Start of Block

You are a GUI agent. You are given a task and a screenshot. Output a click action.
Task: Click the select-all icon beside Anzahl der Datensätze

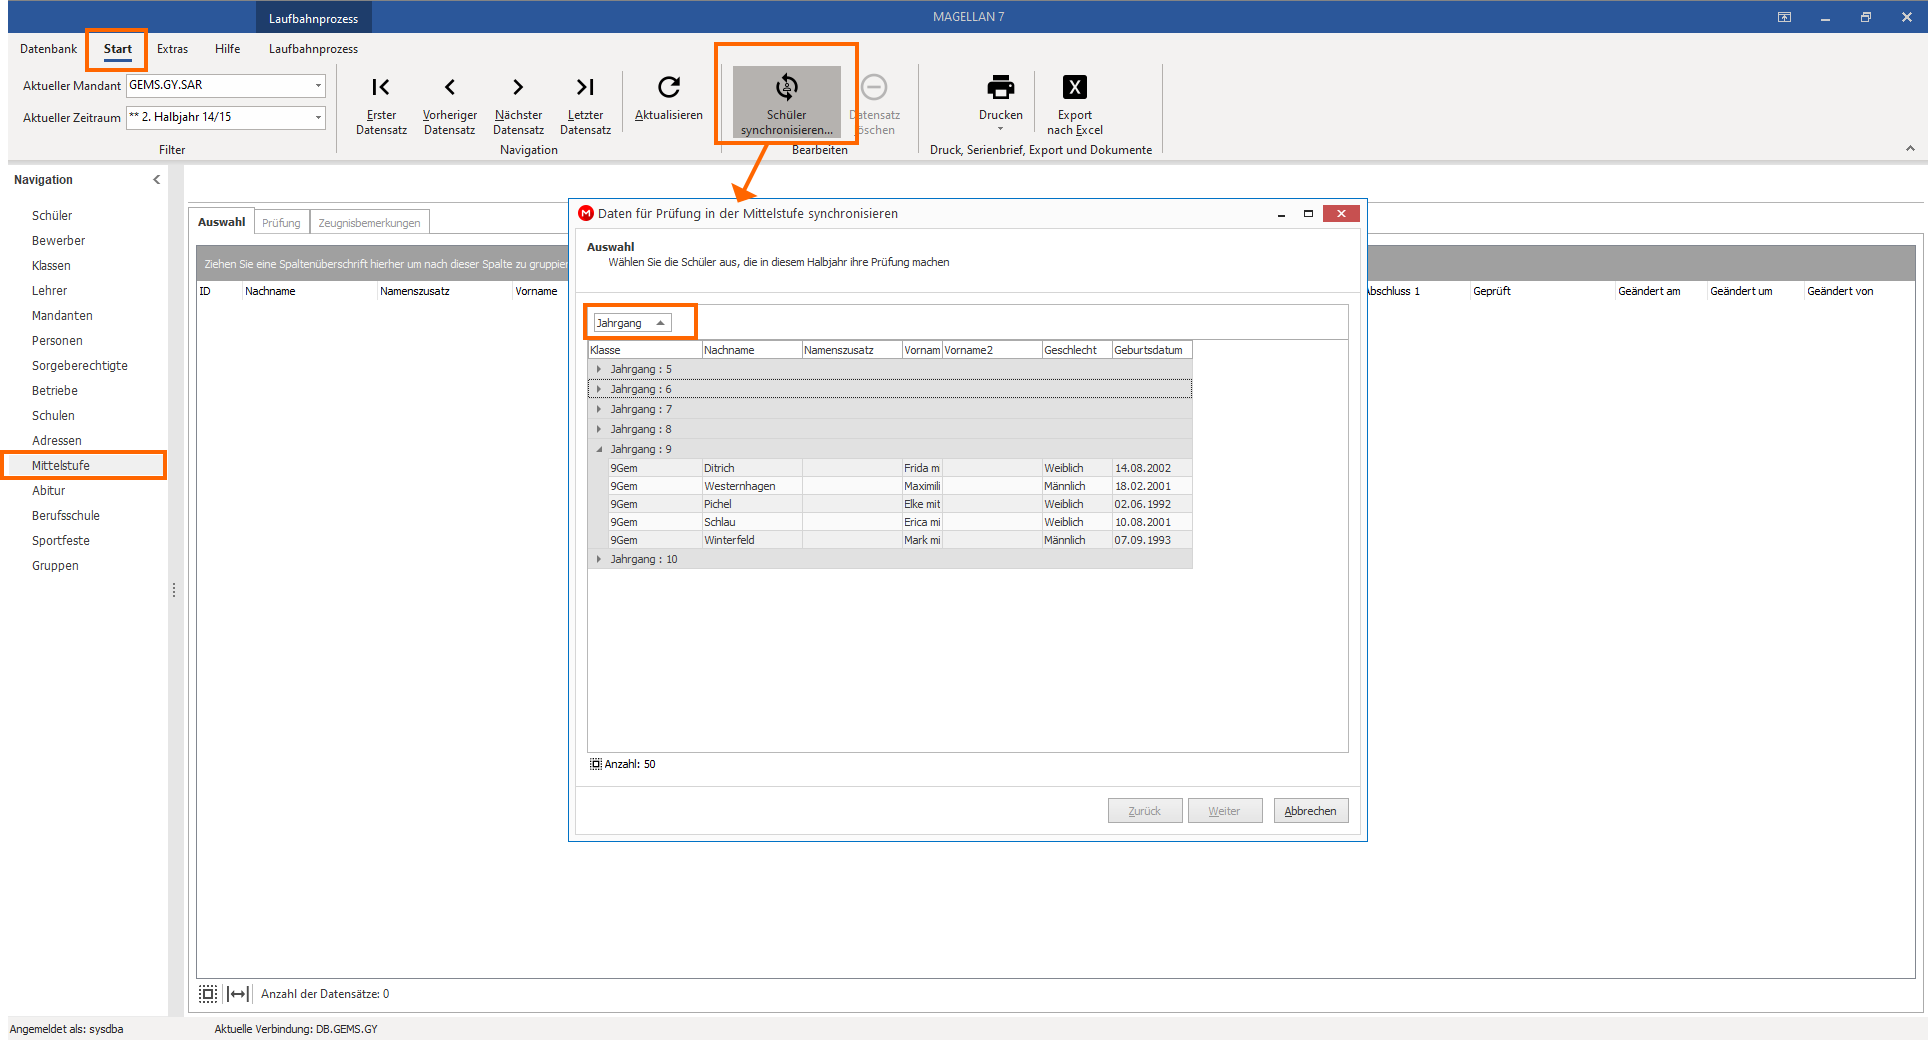(x=208, y=994)
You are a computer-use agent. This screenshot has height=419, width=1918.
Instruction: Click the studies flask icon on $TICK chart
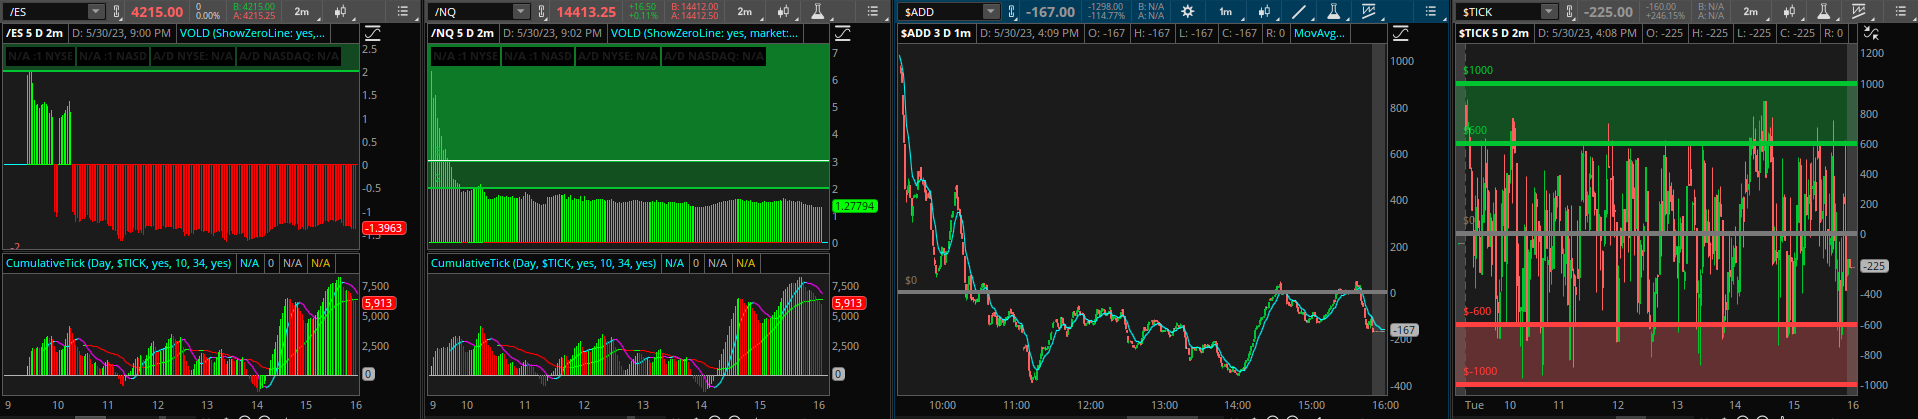tap(1824, 12)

End of Block

→ YOUR GOAL: Give back the listing exactly, with the pictures removed.

→ TASK SOLUTION:
You are a GUI agent. You are given a task and a screenshot. Output a click action.
Task: Click the select-all icon beside Anzahl der Datensätze

(x=208, y=994)
You are a computer-use agent. This screenshot has height=419, width=1918.
Instruction: Click the studies flask icon on $TICK chart
tap(1824, 12)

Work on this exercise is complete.